Stored dataset items:
********

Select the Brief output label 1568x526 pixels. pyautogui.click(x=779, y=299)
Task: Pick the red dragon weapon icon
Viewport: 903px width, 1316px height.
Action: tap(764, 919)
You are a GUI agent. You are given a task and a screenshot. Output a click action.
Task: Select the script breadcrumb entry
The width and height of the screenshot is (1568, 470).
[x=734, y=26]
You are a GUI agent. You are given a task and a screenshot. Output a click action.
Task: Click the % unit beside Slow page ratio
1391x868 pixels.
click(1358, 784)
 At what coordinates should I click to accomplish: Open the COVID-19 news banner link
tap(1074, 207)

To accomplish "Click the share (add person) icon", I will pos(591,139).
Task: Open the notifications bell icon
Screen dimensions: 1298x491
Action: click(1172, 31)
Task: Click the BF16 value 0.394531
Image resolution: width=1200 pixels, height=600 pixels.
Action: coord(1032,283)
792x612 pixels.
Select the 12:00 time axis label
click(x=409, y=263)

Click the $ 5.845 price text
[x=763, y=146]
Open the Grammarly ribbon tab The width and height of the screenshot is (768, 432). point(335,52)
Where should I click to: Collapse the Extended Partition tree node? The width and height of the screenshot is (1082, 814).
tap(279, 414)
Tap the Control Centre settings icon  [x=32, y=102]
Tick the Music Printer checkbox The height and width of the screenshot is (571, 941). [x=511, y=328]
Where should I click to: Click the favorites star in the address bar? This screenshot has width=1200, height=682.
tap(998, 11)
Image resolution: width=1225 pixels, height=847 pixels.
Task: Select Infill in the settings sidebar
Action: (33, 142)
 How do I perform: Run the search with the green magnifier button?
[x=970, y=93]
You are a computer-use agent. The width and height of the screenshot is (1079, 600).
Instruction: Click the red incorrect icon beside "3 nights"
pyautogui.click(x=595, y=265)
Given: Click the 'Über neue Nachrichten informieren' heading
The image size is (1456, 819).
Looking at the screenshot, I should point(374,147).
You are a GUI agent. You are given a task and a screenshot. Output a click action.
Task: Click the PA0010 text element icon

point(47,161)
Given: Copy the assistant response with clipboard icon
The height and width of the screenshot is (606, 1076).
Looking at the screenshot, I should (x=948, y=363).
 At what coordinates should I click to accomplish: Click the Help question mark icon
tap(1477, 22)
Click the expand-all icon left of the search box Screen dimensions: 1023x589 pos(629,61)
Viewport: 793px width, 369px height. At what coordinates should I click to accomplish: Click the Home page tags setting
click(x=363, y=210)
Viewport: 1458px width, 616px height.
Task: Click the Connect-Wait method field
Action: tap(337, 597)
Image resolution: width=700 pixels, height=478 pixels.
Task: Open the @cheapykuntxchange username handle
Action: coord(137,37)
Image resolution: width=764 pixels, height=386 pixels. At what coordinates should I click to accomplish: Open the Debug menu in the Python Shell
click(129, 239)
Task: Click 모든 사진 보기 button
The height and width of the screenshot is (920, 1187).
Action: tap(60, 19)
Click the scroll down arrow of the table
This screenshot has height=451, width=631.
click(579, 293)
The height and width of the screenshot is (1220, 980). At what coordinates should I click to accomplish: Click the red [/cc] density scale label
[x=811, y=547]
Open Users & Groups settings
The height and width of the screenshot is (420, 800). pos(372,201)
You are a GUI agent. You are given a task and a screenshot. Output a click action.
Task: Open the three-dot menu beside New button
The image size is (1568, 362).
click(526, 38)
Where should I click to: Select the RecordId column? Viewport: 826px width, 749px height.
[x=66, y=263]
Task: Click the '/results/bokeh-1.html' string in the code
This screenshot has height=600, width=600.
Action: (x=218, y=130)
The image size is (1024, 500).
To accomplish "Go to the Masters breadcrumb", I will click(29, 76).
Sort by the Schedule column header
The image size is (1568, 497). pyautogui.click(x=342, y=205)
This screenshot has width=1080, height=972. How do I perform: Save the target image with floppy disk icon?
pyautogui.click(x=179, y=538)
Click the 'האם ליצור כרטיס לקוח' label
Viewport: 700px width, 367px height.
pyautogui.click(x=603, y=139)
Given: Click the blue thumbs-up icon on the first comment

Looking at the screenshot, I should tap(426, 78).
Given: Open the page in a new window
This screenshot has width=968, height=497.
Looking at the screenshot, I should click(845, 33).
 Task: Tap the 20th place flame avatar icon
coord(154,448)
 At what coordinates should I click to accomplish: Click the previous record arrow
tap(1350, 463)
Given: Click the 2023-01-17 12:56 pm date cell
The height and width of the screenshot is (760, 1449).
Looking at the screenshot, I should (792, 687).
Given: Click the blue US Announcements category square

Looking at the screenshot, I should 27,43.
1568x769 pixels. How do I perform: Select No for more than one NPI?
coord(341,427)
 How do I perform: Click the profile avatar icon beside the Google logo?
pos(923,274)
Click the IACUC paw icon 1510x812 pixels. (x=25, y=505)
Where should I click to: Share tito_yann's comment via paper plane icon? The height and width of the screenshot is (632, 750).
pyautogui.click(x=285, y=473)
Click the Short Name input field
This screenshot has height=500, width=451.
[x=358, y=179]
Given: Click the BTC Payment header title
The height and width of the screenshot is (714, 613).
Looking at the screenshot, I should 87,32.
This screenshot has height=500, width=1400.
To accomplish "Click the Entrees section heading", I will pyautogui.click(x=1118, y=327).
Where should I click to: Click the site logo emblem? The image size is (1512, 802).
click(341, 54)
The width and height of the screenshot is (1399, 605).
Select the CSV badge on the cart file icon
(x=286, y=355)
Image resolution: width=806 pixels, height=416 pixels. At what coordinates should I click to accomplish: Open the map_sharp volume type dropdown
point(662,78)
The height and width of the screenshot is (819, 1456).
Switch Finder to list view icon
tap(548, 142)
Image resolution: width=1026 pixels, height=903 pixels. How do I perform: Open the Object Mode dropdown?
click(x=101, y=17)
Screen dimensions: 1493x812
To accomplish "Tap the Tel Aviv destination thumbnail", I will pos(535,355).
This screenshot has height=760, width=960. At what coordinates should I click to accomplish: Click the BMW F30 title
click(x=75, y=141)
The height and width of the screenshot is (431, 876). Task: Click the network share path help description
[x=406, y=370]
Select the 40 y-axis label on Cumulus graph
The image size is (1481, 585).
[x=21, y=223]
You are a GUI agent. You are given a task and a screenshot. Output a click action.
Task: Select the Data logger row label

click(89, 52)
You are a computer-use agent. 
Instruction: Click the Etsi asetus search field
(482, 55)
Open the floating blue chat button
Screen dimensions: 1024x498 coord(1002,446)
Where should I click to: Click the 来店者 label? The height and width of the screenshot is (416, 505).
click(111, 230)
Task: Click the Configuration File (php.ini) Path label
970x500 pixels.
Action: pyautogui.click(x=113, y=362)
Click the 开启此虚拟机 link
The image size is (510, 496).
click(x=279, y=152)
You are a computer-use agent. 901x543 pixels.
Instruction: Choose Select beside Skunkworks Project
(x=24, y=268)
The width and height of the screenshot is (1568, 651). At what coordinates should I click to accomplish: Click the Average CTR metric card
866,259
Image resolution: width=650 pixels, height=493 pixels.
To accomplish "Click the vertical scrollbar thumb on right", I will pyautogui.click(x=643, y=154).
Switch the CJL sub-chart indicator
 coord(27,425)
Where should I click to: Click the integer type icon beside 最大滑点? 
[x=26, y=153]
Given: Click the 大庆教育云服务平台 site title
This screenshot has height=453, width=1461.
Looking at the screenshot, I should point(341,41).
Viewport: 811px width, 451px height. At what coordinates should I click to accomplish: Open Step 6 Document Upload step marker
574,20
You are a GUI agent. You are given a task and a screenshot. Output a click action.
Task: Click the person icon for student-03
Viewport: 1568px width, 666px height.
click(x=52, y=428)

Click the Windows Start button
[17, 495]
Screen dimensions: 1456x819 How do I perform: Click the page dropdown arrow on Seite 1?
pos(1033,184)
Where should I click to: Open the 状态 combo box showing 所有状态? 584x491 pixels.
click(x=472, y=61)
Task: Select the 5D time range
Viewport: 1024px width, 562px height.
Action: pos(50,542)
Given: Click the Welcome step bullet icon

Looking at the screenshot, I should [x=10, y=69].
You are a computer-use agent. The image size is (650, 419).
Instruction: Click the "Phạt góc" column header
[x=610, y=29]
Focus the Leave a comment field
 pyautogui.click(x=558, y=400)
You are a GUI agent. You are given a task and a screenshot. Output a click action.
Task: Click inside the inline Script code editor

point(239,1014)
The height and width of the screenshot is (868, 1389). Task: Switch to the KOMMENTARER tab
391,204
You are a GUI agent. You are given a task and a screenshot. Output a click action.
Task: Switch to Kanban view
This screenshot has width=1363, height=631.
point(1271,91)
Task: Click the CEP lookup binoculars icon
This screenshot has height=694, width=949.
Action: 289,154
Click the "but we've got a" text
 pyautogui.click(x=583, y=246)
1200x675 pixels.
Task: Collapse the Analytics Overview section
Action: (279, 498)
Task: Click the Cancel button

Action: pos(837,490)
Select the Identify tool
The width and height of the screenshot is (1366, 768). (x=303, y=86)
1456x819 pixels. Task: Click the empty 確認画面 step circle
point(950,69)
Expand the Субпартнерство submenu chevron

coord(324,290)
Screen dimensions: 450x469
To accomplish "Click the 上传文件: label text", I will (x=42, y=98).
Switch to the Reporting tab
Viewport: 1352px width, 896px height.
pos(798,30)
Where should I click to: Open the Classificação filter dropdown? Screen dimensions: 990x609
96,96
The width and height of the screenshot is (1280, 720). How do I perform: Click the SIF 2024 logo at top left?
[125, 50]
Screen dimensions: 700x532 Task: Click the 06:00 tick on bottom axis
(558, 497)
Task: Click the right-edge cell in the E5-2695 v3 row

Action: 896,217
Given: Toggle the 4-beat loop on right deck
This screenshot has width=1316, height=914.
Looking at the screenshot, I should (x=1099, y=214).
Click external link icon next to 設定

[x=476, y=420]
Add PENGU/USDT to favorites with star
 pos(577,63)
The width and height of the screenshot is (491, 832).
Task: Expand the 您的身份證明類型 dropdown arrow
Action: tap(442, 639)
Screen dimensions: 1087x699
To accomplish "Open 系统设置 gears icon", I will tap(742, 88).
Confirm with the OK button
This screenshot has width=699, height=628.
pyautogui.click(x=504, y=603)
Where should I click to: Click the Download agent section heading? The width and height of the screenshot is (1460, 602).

********

◆ Work to complete ◆
Copy, please, every line from the start of the entries down to the line that holds "Open the Grammarly", with both of those lines included and no others.

◆ Answer ◆
Select the Brief output label 1568x526 pixels. pyautogui.click(x=779, y=299)
Task: Pick the red dragon weapon icon
Viewport: 903px width, 1316px height.
Action: tap(764, 919)
You are a GUI agent. You are given a task and a screenshot. Output a click action.
Task: Select the script breadcrumb entry
The width and height of the screenshot is (1568, 470).
[x=734, y=26]
You are a GUI agent. You are given a task and a screenshot. Output a click action.
Task: Click the % unit beside Slow page ratio
1391x868 pixels.
click(1358, 784)
 At what coordinates should I click to accomplish: Open the COVID-19 news banner link
tap(1074, 207)

To accomplish "Click the share (add person) icon", I will pos(591,139).
Task: Open the notifications bell icon
Screen dimensions: 1298x491
Action: click(1172, 31)
Task: Click the BF16 value 0.394531
Image resolution: width=1200 pixels, height=600 pixels.
Action: coord(1032,283)
792x612 pixels.
Select the 12:00 time axis label
click(x=409, y=263)

Click the $ 5.845 price text
[x=763, y=146]
Open the Grammarly ribbon tab The width and height of the screenshot is (768, 432). point(335,52)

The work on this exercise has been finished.